INFORMATION PROVIDED Block Start
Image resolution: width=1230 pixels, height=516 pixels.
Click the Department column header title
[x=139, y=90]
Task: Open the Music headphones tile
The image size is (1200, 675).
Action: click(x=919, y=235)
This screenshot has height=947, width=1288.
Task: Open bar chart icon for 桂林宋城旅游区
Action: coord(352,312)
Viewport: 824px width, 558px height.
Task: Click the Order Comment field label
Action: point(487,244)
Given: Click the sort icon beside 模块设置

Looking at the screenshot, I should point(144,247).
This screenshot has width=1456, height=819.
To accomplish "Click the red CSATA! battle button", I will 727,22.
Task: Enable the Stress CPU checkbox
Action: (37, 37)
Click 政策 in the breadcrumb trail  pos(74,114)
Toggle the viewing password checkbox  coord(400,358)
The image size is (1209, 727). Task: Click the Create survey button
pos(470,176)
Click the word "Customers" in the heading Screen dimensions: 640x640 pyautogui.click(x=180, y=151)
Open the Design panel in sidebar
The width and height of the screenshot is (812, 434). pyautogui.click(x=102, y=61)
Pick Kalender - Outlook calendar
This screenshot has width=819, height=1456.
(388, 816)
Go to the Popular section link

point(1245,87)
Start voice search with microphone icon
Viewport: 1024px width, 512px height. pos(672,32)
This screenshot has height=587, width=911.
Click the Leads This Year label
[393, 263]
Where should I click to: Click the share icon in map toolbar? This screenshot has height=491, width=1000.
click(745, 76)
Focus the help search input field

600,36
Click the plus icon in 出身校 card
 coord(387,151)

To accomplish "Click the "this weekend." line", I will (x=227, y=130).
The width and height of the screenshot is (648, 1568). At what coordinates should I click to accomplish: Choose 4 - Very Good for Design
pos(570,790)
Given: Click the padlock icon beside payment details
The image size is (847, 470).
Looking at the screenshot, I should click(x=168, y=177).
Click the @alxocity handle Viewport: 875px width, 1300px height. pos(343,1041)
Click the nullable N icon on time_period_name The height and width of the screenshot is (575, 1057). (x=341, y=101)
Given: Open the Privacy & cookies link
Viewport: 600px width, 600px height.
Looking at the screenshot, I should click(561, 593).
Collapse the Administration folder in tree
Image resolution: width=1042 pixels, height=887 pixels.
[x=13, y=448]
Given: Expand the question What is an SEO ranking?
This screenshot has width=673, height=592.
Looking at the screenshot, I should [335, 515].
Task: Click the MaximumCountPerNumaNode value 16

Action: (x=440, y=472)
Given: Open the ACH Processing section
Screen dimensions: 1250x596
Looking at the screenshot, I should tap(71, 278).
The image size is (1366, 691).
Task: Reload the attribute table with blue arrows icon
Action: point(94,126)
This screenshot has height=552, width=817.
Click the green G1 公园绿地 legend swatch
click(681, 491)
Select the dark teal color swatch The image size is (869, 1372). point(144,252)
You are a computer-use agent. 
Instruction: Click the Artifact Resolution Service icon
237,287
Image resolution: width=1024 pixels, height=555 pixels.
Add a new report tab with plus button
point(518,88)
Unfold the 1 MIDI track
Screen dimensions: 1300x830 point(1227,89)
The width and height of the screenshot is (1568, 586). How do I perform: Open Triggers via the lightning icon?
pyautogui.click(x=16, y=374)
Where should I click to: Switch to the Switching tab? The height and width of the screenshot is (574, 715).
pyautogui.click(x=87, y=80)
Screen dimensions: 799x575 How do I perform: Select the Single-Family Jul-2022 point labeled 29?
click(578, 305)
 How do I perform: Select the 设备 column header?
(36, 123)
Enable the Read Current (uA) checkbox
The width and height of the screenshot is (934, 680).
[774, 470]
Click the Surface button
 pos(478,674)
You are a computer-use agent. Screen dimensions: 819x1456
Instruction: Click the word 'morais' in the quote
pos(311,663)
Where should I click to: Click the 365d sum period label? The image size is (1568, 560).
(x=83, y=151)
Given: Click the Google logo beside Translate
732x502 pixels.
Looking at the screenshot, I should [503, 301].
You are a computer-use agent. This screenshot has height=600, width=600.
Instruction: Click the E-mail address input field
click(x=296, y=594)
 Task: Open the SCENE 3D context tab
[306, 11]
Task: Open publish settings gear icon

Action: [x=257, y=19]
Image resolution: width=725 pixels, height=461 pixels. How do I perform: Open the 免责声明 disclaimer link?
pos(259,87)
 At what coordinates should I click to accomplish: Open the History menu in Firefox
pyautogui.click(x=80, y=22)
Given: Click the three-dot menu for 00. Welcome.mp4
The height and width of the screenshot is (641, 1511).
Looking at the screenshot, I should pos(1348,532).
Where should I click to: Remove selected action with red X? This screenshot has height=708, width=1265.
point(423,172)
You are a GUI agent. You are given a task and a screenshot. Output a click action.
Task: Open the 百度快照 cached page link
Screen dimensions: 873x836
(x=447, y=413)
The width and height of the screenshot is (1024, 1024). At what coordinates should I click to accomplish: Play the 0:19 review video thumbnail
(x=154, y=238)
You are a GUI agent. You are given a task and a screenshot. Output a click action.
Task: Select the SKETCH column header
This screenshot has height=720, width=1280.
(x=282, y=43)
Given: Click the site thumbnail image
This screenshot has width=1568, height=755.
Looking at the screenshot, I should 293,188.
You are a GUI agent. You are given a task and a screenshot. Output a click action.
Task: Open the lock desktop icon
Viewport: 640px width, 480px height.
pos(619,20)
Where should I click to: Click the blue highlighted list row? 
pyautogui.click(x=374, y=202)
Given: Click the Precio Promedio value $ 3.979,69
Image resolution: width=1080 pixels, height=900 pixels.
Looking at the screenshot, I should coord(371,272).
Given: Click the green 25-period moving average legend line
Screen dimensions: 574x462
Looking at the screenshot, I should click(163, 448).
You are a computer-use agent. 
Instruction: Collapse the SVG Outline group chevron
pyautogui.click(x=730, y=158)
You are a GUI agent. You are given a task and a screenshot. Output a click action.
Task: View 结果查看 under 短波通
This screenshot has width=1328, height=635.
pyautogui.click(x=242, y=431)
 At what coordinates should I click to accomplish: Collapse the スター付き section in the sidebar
INFORMATION PROVIDED Block End
REQUIRED WORK:
Type out the material above once more, exactly.

ANSWER TO THE PROBLEM:
Image resolution: width=1230 pixels, height=516 pixels.
Click the Department column header title
[x=139, y=90]
Task: Open the Music headphones tile
The image size is (1200, 675).
Action: click(x=919, y=235)
This screenshot has height=947, width=1288.
Task: Open bar chart icon for 桂林宋城旅游区
Action: coord(352,312)
Viewport: 824px width, 558px height.
Task: Click the Order Comment field label
Action: point(487,244)
Given: Click the sort icon beside 模块设置

Looking at the screenshot, I should point(144,247).
This screenshot has width=1456, height=819.
To accomplish "Click the red CSATA! battle button", I will 727,22.
Task: Enable the Stress CPU checkbox
Action: (37, 37)
Click 政策 in the breadcrumb trail  pos(74,114)
Toggle the viewing password checkbox  coord(400,358)
The image size is (1209, 727). Task: Click the Create survey button
pos(470,176)
Click the word "Customers" in the heading Screen dimensions: 640x640 pyautogui.click(x=180, y=151)
Open the Design panel in sidebar
The width and height of the screenshot is (812, 434). pyautogui.click(x=102, y=61)
Pick Kalender - Outlook calendar
This screenshot has width=819, height=1456.
(388, 816)
Go to the Popular section link

point(1245,87)
Start voice search with microphone icon
Viewport: 1024px width, 512px height. pos(672,32)
This screenshot has height=587, width=911.
Click the Leads This Year label
[393, 263]
Where should I click to: Click the share icon in map toolbar? This screenshot has height=491, width=1000.
click(745, 76)
Focus the help search input field

600,36
Click the plus icon in 出身校 card
 coord(387,151)

To accomplish "Click the "this weekend." line", I will (x=227, y=130).
The width and height of the screenshot is (648, 1568). At what coordinates should I click to accomplish: Choose 4 - Very Good for Design
pos(570,790)
Given: Click the padlock icon beside payment details
The image size is (847, 470).
Looking at the screenshot, I should click(x=168, y=177).
Click the @alxocity handle Viewport: 875px width, 1300px height. pos(343,1041)
Click the nullable N icon on time_period_name The height and width of the screenshot is (575, 1057). (x=341, y=101)
Given: Open the Privacy & cookies link
Viewport: 600px width, 600px height.
Looking at the screenshot, I should click(561, 593).
Collapse the Administration folder in tree
Image resolution: width=1042 pixels, height=887 pixels.
[x=13, y=448]
Given: Expand the question What is an SEO ranking?
This screenshot has width=673, height=592.
Looking at the screenshot, I should [335, 515].
Task: Click the MaximumCountPerNumaNode value 16

Action: (x=440, y=472)
Given: Open the ACH Processing section
Screen dimensions: 1250x596
Looking at the screenshot, I should tap(71, 278).
The image size is (1366, 691).
Task: Reload the attribute table with blue arrows icon
Action: point(94,126)
This screenshot has height=552, width=817.
Click the green G1 公园绿地 legend swatch
click(681, 491)
Select the dark teal color swatch The image size is (869, 1372). point(144,252)
You are a computer-use agent. 
Instruction: Click the Artifact Resolution Service icon
237,287
Image resolution: width=1024 pixels, height=555 pixels.
Add a new report tab with plus button
point(518,88)
Unfold the 1 MIDI track
Screen dimensions: 1300x830 point(1227,89)
The width and height of the screenshot is (1568, 586). How do I perform: Open Triggers via the lightning icon?
pyautogui.click(x=16, y=374)
Where should I click to: Switch to the Switching tab? The height and width of the screenshot is (574, 715).
pyautogui.click(x=87, y=80)
Screen dimensions: 799x575 How do I perform: Select the Single-Family Jul-2022 point labeled 29?
click(578, 305)
 How do I perform: Select the 设备 column header?
(36, 123)
Enable the Read Current (uA) checkbox
The width and height of the screenshot is (934, 680).
[774, 470]
Click the Surface button
 pos(478,674)
You are a computer-use agent. Screen dimensions: 819x1456
Instruction: Click the word 'morais' in the quote
pos(311,663)
Where should I click to: Click the 365d sum period label? The image size is (1568, 560).
(x=83, y=151)
Given: Click the Google logo beside Translate
732x502 pixels.
Looking at the screenshot, I should [503, 301].
You are a computer-use agent. This screenshot has height=600, width=600.
Instruction: Click the E-mail address input field
click(x=296, y=594)
 Task: Open the SCENE 3D context tab
[306, 11]
Task: Open publish settings gear icon

Action: [x=257, y=19]
Image resolution: width=725 pixels, height=461 pixels. How do I perform: Open the 免责声明 disclaimer link?
pos(259,87)
 At what coordinates should I click to accomplish: Open the History menu in Firefox
pyautogui.click(x=80, y=22)
Given: Click the three-dot menu for 00. Welcome.mp4
The height and width of the screenshot is (641, 1511).
Looking at the screenshot, I should pos(1348,532).
Where should I click to: Remove selected action with red X? This screenshot has height=708, width=1265.
point(423,172)
You are a GUI agent. You are given a task and a screenshot. Output a click action.
Task: Open the 百度快照 cached page link
Screen dimensions: 873x836
(x=447, y=413)
The width and height of the screenshot is (1024, 1024). At what coordinates should I click to accomplish: Play the 0:19 review video thumbnail
(x=154, y=238)
You are a GUI agent. You are given a task and a screenshot. Output a click action.
Task: Select the SKETCH column header
This screenshot has height=720, width=1280.
(x=282, y=43)
Given: Click the site thumbnail image
This screenshot has width=1568, height=755.
Looking at the screenshot, I should 293,188.
You are a GUI agent. You are given a task and a screenshot. Output a click action.
Task: Open the lock desktop icon
Viewport: 640px width, 480px height.
pos(619,20)
Where should I click to: Click the blue highlighted list row? 
pyautogui.click(x=374, y=202)
Given: Click the Precio Promedio value $ 3.979,69
Image resolution: width=1080 pixels, height=900 pixels.
Looking at the screenshot, I should coord(371,272).
Given: Click the green 25-period moving average legend line
Screen dimensions: 574x462
Looking at the screenshot, I should click(163, 448).
You are a computer-use agent. 
Instruction: Collapse the SVG Outline group chevron
pyautogui.click(x=730, y=158)
You are a GUI agent. You are given a task and a screenshot. Output a click action.
Task: View 结果查看 under 短波通
This screenshot has width=1328, height=635.
pyautogui.click(x=242, y=431)
 At what coordinates should I click to accomplish: Collapse the スター付き section in the sidebar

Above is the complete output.